REPRESENTATIVE BERKOWITZ objected.
Number 1820
A roll call vote was taken. Representatives James, Coghill,
Meyer, and Rokeberg voted for Conceptual Amendment 4.
Representatives Berkowitz and Kookesh voted against it.
Therefore, Conceptual Amendment 4 passed by a vote of 4-2.
REPRESENTATIVE COGHILL referred to page 19, [subsection] (n),
and page 28 [subsection (p)]. He noted that [these subsections]
talk about someone who has been previously convicted two times,
and then go on to list specific sentences, depending on how many
previous convictions a person has. He said it seems like a
mismatch to him, and he requested clarification because it
appears to say "if a person is convicted" and then steps back
and specifies minimum sentences.
CHAIR ROKEBERG clarified that this provision lists the minimum
sentences imposed, depending on how many prior convictions a
person has at the class C felony level.
REPRESENTATIVE BERKOWITZ further clarified that not every third-
time offense becomes a felony, due to the ["look back"]
provisions.
CHAIR ROKEBERG remarked that Ms. Seitz will be preparing a
"reading guide" which will illustrate that approximately half of
[Version B] simply makes the [refusal provisions] mirror the DUI
provisions, and another major portion of [Version B] changes the
DUI provisions so that they include inhalants. He also informed
members that he would be providing them with the packet that
will accompany HB 4 as it progresses to the House Finance
Committee, so that members may relay to him any questions or
concerns regarding [Version B, as amended].
CHAIR ROKEBERG, for the benefit of agency representatives, said:
The issue regarding the calculation of the .08 BAC --
I think that we have had sufficient evidence from the
Department of Public Safety to demonstrate that ...

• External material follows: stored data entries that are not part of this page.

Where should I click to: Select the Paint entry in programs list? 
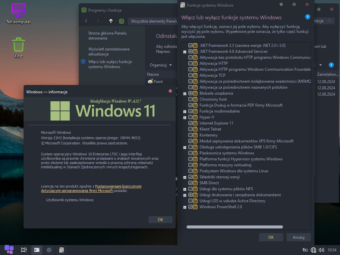click(158, 82)
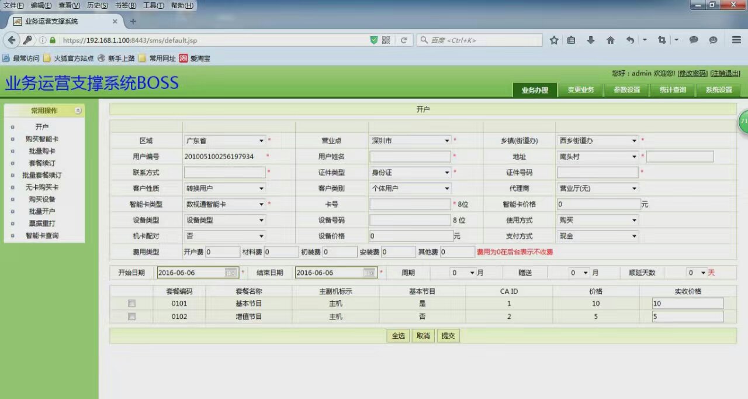The image size is (748, 399).
Task: Click the 用户姓名 input field
Action: 410,157
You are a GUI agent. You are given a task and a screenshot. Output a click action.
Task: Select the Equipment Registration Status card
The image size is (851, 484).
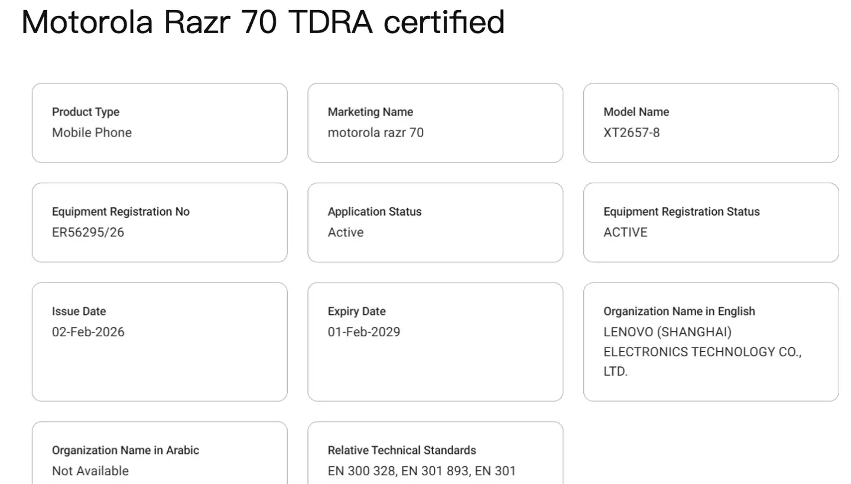[710, 222]
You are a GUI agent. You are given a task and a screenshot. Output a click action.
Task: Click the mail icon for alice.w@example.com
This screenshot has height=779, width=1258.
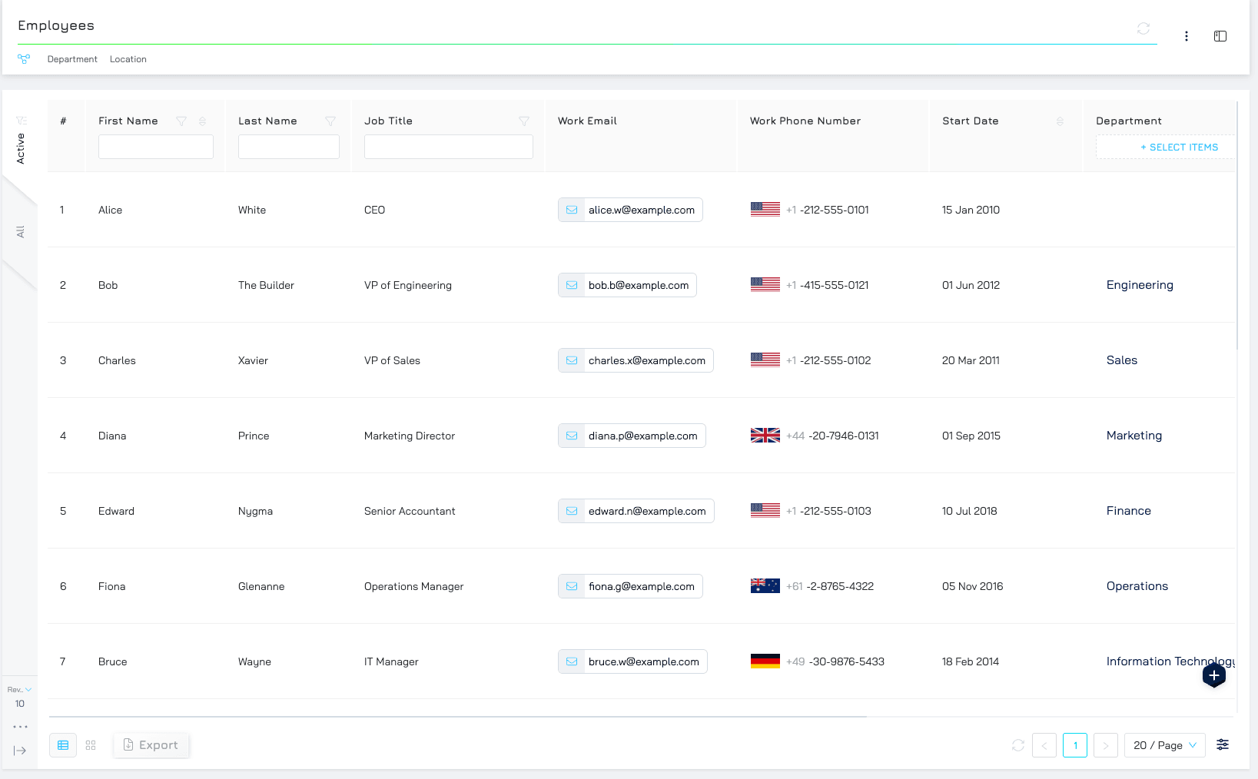tap(572, 210)
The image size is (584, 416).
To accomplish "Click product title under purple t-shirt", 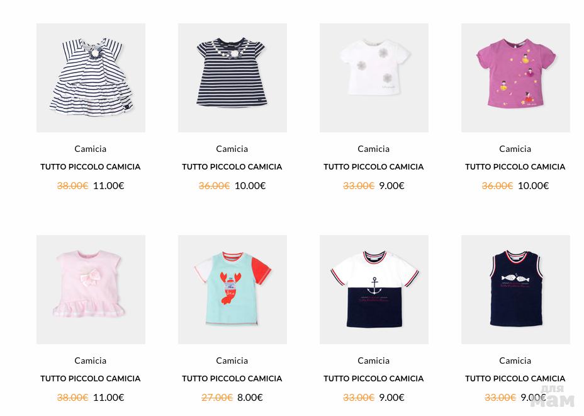I will (515, 167).
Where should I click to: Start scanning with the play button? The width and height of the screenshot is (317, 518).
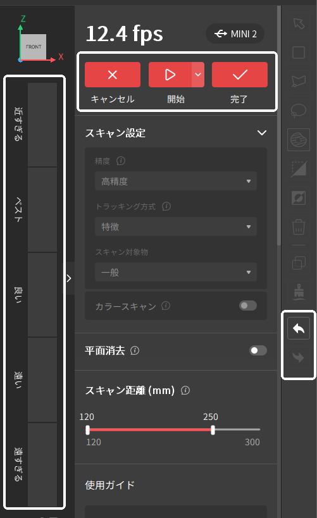click(170, 75)
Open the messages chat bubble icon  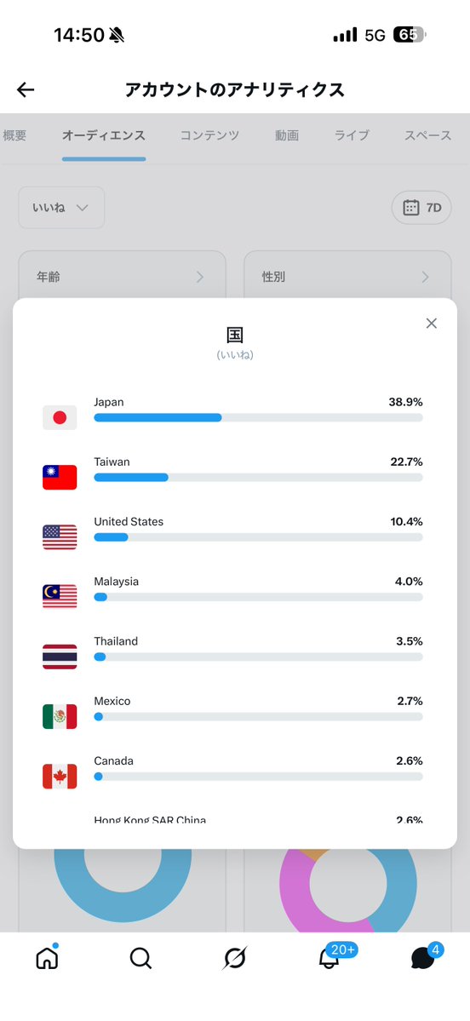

they should use the 5 percent increase in BAC [.08]
apprehensions, not the 10 or 15 percent, when
calculating their fiscal notes, ... because I'm going
to recommend that to the finance committee .... ... I
think ... that we've had sufficient evidence to go
with that, and I just want to caution everybody when
they're developing their fiscal notes.
Number 1979
REPRESENTATIVE JAMES moved to report CSHB 4, version 22-
LS0046\B, Ford, 4/2/01, as amended, out of committee with
individual recommendations and the accompanying fiscal notes.
There being no objection, CSHB 4(JUD) was reported from the
House Judiciary Standing Committee.
ADJOURNMENT
Number 1994
There being no further business before the committee, the House
Judiciary Standing Committee meeting was adjourned at 12:01 p.m.